> Document extract
━━━━━━━━
The size and volume of exported data depends on how you instrument data, and the number of events you send to Amplitude. Amplitude can't provide exact estimates, but you can use your average event size to provide a rough estimate:

  1. Download a few hourly files with the Export API.
  2. Compare the number of events to the size of the zip file to estimate average event size.
  3. Create an Event Segmentation chart and multiply by the average event size to estimate the total event volume per month.

'Complete' files

Amplitude may label some files in your export as complete. These labels help you decide if there is no data in the time frame or if the data in your time frame didn't export.

If you see a complete file for a time frame with no data, there is no data to export for the selected time frame.

To disable complete files, contact Amplitude Support.

Merged Amplitude IDs file and data format

Data is exported hourly as zipped archive JSON files. Each file contains one merged Amplitude ID JSON object per line.

File names have the following syntax, where the time represents when the data was uploaded to Amplitude servers in UTC (for example server_upload_time):

-OrgID_yyyy-MM-dd_H.json.gz

For example, find data uploaded to this project, on Jan 25, 2020, between 5 PM and 6 PM UTC, in the file:

-189524_2020-01-25_17.json.gz

Merged ID JSON objects have the following schema:

1{
2 "scope": int,
3 "merge_time": long,
4 "merge_server_time": long,
5 "amplitude_id": long,
6 "merged_amplitude_id": long
7}

Update bucket policy for S3 exports to use KMS encryption

The following outlines the procedure to enable KMS encryption in AWS S3 buckets for existing export connections. This encryption improves security posture.

Migration steps

Before starting the migration, users must have access to the following:

  • Credentials to access their existing Amplitude exports
  • Appropriate permissions to update S3 bucket configuration and create KMS keys.

How to update existing export to use KMS encryption:

  1. Create a KMS key in your AWS account by following the AWS KMS Developer Guide.
  2. Log in to your Amplitude account and navigate to the existing S3 export that you want to migrate.
  3. In the manage settings model change the toggle to disable to turn off the export. Wait for all in-progress export jobs to complete to avoid unexpected results when you create a new S3 export connection.
  4. Create a new S3 export by following the Amplitude S3 Export Setup Guide.
  5. In the export connection setup flow, generate the updated bucket policy and the KMS policy. The updated policy contains a new AWS IAM Role principal to trust.
━━━━━━━━
> Collected data
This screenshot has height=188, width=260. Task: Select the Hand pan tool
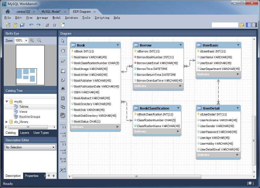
━━━━━━━━
> Problems to solve
A. Using the Amplitude export text, decide whether each statement agrees with it: (i) exported data arrives once a day, (ii) contacting Amplitude Support turns off complete files, (iii) Amplitude can give an exact estimate of export size. Answer yes or no for each, with the deciding words quoted from the text.
B. Write out the passage of the Amplitude export text from "5. In the export" up to and including "principal to trust.", word for word.

> Per-task answers
A.
(i) No: "Data is exported hourly as zipped archive JSON files."
(ii) Yes: "To disable complete files, contact Amplitude Support."
(iii) No: "Amplitude can't provide exact estimates"

B.
5. In the export connection setup flow, generate the updated bucket policy and the KMS policy. The updated policy contains a new AWS IAM Role principal to trust.